It's something to factor into the cost of your system.


dboomer said:


> If you are talking about TV band analog UHF wireless 8 years in the future could be a very difficult place to be. For right now forget about brands and think about what it will take to operate in that band. On Jan 13th of this year a new FCC rule went into effect that allows "Super-Wi-Fi" to operate in all open white space with the exception of two "protected" channels. The protected channels (not yet officially assigned) will generally be the nearest unoccupied channels nearest channel 37. So if you are not in a major metro area that will be channel 36 and channel 38.



This is true, but technically speaking. The reality of the situation is far more complex than this makes it sound. If you design your wireless mic system correctly, you won't be facing such a huge problem, now or in the future. I believe I've posted on this before but I'd be glad to elaborate. It basically boils down to proper antenna placement.


dboomer said:


> I don't believe you can currently buy any brand of wireless that can operate on these channels that will cost you less than $1000.



I'd trust an Evolution 100 series. Not so much the Shure SLX. But it can be done for less than $1000.


dboomer said:


> If you do not operate on protected channels than you will likely face some very stiff RF competition from unlicensed consumer devices (think smart/cell phone type service). When enough of your audience has these devices in their pockets they will likely cause conventional analog wireless to become so problematic that you won't want to use it.



My field tests (unpublished at the moment, but coming out in the future) show that it's only a significant problem if a white space device is in the house, and the antennas are behind the audience. And: the devices are operating co-channel. But, the wireless mics will also jam the WSD's pretty effectively and so they will probably find a different channel to operate on.


dboomer said:


> Also look up the "National Broadband Plan". The FCC is on track to remove over half of the currently available operating space by 2015.



The Broadband plan is not a Notice of Proposed Rulemaking, and definitely not a Report and Order. We shall see what happens, and you can also file comments if you are so moved to do so.


dboomer said:


> About the only way to insure that you will have wireless that will operate in 8 years is to move to a technology that does not operate in the TV bands. Currently there is gear available from Shure, Sabine, Lectrosonics and my company Line 6. I invite you to do a little investigation into these products.



2.4 GHz may be a viable option if you do your antennas right, once again. Wi-Fi and other devices are definitely a problem though. Not sure if anyone makes mics that work between 902 and 928 MHz, but that may work too.

DO NOT, UNDER ANY CIRCUMSTANCE, BUY MICS THAT OPERATE BETWEEN 944 AND 952 MHz!!! These mics have the potential to take radio stations off the air and you WILL get slapped with a > $10k fine by the FCC when that station's engineer tracks you down. And he will.


lparks1 said:


> Also, I don't think the white space devices will be a huge deal -- Last I heard the FCC was requiring that they not interfere with wireless microphone operation. I don't know how that will or will not work - but at least in the TV band I have some idea about what interference I'm going to have (TV stations) rather than wondering if "Joe audience member" is going to turn on his wifi enabled bluetooth phone during my show and cause channel 7 to stop working".

Given exercise a:
Reproduce word for word the part of the records that opens with the line containing "Task: Click the temperature" and closes with the line containing "Collapse the sidebar", including both of those lines.
The records that follow are unrelated to the forum thread on wireless microphones.

Raw records:
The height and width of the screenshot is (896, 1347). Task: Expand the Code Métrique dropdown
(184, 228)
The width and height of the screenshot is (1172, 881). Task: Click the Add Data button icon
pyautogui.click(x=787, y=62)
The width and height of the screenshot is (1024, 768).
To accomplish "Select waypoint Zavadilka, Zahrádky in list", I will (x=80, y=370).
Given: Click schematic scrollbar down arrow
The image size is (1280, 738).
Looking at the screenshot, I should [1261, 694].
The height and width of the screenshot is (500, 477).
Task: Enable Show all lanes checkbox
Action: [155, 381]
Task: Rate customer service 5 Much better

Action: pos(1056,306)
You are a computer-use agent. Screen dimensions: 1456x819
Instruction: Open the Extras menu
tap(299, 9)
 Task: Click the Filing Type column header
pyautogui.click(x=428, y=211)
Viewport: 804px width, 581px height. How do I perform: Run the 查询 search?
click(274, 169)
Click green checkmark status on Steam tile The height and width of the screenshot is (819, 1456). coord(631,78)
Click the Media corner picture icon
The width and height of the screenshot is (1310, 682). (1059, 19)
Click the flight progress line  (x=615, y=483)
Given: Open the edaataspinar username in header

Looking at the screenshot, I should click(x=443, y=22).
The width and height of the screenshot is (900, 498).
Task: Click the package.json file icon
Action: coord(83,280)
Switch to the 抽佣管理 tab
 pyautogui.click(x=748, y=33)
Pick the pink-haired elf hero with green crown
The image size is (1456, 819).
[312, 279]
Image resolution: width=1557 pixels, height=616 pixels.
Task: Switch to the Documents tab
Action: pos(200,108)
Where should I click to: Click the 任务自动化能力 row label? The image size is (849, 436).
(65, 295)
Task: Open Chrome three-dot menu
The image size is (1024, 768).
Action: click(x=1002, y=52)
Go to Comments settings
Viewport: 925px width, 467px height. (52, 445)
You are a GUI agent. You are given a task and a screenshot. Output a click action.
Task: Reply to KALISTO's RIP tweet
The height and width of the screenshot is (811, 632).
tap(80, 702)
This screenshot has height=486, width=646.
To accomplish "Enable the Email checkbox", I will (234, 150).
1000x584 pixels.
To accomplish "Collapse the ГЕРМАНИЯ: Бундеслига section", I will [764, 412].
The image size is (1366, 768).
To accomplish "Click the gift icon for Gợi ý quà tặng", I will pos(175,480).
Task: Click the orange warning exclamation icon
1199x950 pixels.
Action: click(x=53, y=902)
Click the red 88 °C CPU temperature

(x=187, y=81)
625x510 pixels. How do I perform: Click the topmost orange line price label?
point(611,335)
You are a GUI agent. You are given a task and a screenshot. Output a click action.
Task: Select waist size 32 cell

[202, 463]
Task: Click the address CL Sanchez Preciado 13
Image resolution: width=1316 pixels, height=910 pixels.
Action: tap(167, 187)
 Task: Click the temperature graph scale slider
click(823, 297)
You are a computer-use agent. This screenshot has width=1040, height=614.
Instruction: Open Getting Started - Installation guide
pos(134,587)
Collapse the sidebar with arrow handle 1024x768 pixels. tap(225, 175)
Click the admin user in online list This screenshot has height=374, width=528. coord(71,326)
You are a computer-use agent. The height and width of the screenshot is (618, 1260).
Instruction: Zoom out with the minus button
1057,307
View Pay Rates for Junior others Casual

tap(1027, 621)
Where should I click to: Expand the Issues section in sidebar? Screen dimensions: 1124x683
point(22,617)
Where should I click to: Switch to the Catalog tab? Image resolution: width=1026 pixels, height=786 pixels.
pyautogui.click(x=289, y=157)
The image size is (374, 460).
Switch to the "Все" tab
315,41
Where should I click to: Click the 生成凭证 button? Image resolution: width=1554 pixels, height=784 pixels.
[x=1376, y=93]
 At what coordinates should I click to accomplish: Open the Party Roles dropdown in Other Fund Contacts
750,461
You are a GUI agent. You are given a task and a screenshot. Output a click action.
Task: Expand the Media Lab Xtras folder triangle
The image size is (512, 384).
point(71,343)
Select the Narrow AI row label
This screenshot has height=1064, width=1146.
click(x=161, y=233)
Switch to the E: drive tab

Given exercise b:
Translate into Spanish this sentence from the forum thread on wireless microphones: "It basically boils down to proper antenna placement."

Final answer a:
 Task: Click the temperature graph scale slider
click(823, 297)
You are a computer-use agent. This screenshot has width=1040, height=614.
Instruction: Open Getting Started - Installation guide
pos(134,587)
Collapse the sidebar with arrow handle 1024x768 pixels. tap(225, 175)

Final answer b:
Básicamente se reduce a la colocación adecuada de las antenas.